===== Data provided

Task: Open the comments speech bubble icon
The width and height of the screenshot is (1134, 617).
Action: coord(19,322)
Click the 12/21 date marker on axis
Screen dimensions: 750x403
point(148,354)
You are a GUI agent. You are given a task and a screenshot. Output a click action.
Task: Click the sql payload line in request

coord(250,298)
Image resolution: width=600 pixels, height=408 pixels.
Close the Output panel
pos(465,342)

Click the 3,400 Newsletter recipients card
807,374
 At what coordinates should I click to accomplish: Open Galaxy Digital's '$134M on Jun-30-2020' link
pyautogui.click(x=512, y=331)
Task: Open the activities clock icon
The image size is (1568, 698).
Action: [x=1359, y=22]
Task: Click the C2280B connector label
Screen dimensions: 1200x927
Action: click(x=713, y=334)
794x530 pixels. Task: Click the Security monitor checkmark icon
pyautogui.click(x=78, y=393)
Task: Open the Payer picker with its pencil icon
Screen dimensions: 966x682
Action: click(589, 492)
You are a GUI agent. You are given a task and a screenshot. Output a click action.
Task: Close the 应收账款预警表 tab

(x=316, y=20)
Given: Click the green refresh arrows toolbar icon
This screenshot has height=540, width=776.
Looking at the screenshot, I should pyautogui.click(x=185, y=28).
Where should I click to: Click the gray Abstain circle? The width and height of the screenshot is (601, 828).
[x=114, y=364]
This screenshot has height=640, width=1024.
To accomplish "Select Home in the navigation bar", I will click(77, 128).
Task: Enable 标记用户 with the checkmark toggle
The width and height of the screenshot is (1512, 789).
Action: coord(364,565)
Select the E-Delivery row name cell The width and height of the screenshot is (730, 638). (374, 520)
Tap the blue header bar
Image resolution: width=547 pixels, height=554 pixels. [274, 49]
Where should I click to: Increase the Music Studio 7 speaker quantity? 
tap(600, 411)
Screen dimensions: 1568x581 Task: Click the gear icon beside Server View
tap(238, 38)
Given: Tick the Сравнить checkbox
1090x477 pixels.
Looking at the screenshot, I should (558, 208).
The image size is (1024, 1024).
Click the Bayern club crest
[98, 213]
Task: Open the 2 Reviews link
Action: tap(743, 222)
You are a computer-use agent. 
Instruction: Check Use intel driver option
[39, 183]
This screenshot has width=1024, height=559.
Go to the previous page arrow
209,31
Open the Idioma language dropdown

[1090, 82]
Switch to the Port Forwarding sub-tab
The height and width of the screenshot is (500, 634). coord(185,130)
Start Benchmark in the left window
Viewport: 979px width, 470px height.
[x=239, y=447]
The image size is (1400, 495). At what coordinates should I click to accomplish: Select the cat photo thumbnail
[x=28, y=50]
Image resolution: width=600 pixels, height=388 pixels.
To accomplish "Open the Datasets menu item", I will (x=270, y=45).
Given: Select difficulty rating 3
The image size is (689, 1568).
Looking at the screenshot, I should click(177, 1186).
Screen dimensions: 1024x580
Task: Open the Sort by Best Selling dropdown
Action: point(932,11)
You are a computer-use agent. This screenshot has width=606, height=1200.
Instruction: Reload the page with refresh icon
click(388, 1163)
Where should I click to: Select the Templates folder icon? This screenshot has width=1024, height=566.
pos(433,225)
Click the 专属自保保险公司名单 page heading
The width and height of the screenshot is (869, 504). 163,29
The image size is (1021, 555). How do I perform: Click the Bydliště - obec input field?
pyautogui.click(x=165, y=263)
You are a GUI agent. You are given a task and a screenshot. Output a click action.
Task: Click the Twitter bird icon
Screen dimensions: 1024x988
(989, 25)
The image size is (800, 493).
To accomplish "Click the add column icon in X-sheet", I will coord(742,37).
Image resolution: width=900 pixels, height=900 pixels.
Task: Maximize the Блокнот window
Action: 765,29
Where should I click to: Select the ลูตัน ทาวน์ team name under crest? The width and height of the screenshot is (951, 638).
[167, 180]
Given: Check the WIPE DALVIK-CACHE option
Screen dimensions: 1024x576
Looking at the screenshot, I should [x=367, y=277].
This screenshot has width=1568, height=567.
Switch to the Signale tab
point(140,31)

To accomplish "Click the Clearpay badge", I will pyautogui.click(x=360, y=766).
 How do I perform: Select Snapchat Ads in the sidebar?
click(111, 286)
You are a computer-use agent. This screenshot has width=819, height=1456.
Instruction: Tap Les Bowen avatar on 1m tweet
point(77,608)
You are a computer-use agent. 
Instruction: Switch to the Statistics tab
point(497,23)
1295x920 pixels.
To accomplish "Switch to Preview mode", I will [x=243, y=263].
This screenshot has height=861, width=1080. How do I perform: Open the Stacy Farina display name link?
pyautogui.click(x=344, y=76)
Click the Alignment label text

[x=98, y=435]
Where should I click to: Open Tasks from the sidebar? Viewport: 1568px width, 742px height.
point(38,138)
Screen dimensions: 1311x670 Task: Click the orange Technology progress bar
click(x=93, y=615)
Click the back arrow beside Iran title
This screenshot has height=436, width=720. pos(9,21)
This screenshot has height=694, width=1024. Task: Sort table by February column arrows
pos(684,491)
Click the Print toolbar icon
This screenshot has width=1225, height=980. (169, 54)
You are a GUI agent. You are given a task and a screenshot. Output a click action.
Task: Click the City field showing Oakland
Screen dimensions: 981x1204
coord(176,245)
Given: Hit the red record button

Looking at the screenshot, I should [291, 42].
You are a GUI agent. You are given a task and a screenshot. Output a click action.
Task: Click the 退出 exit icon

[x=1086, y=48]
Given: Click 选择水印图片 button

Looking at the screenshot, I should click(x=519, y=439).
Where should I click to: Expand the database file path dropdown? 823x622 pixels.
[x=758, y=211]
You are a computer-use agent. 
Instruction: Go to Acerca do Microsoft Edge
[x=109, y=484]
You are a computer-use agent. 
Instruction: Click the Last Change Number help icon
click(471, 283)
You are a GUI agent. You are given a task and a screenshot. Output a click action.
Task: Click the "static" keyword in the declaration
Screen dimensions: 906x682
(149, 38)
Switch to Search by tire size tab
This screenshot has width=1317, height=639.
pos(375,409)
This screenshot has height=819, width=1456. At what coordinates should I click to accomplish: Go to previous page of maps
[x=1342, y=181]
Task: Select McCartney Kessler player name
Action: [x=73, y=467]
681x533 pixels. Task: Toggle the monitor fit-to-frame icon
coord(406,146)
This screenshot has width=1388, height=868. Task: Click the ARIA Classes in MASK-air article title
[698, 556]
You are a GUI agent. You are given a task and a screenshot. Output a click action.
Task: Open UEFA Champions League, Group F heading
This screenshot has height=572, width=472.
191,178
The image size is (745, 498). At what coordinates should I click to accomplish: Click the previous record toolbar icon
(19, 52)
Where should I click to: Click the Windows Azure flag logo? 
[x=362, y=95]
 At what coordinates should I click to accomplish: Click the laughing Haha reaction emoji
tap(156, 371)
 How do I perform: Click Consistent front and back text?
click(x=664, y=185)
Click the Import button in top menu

==========

Task goal =
Only the lines from the one holding "How do I perform: Click Consistent" through the end of the listing should appear in the response, each restated exactly.

Answer section =
 How do I perform: Click Consistent front and back text?
click(x=664, y=185)
Click the Import button in top menu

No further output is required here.